The potential difference developed across the ring can be found using Faraday’s Law, this will help to get the EMF value. The final position of the semi-circular conducting ring while falling will impact a lot in the calculation of the potential difference.

Formula used:
$ElectroMotive\,Force\,(EMF)=\dfrac{d\phi }{dt}$

Complete step by step answer:
According to the question, A thin semi-circular conducting ring of radius $R$ is falling with its plane vertical in a horizontal magnetic induction $\overrightarrow{B}$, due to which there is magnetic flux that is applied on the circular ring.
So, By Gauss Law, we can say that:
$EMF=\dfrac{d\phi }{dt}$, where $\phi =B.A$
$\Rightarrow EMF=B\dfrac{dA}{dt}$
When the circular ring was about to move out, at that moment:
$dA=2R(vdt)$
$\Rightarrow \dfrac{dA}{dt}=2Rv$
Substituting the value of $\dfrac{dA}{dt}$ in the $EMF$equation, we get:
$EMF=2RBv$
Also, at this moment the point $Q$ will be at higher potential.
Therefore, the correct answer is Option (D).

Additional Information:
Faraday's law of induction (briefly, Faraday's law) is a basic law of electromagnetism predicting how a magnetic field will interact with an electric circuit to produce an electromotive force (EMF)—a phenomenon known as electromagnetic induction.

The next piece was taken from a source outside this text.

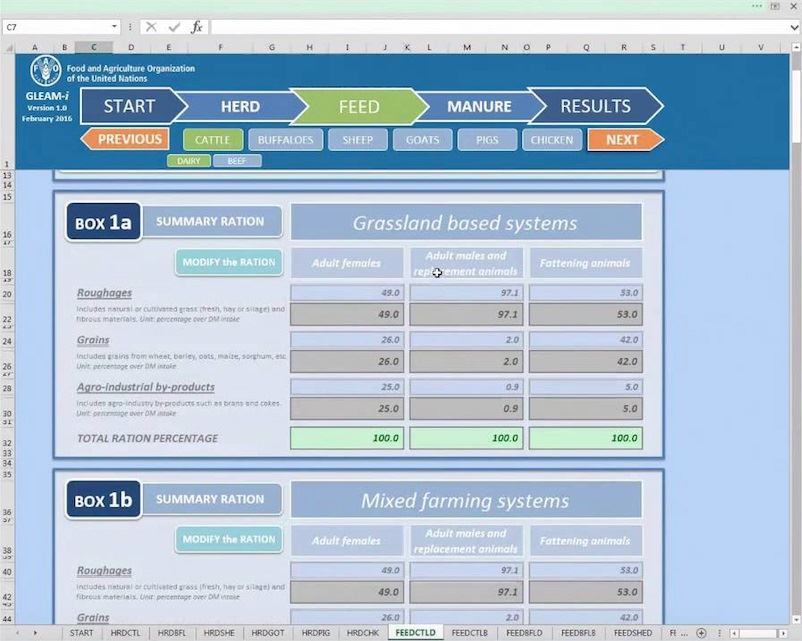This screenshot has width=802, height=641.
Task: Click the FAO logo emblem
Action: (x=46, y=71)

It is the fundamental operating principle of transformers, inductors, and many types of electrical motors, generators and solenoids.

Note:
The final position of the circular ring while falling plays an important role while getting the answer, because at that particular moment the change in area will affect the final answer, so be careful while calculating the potential difference.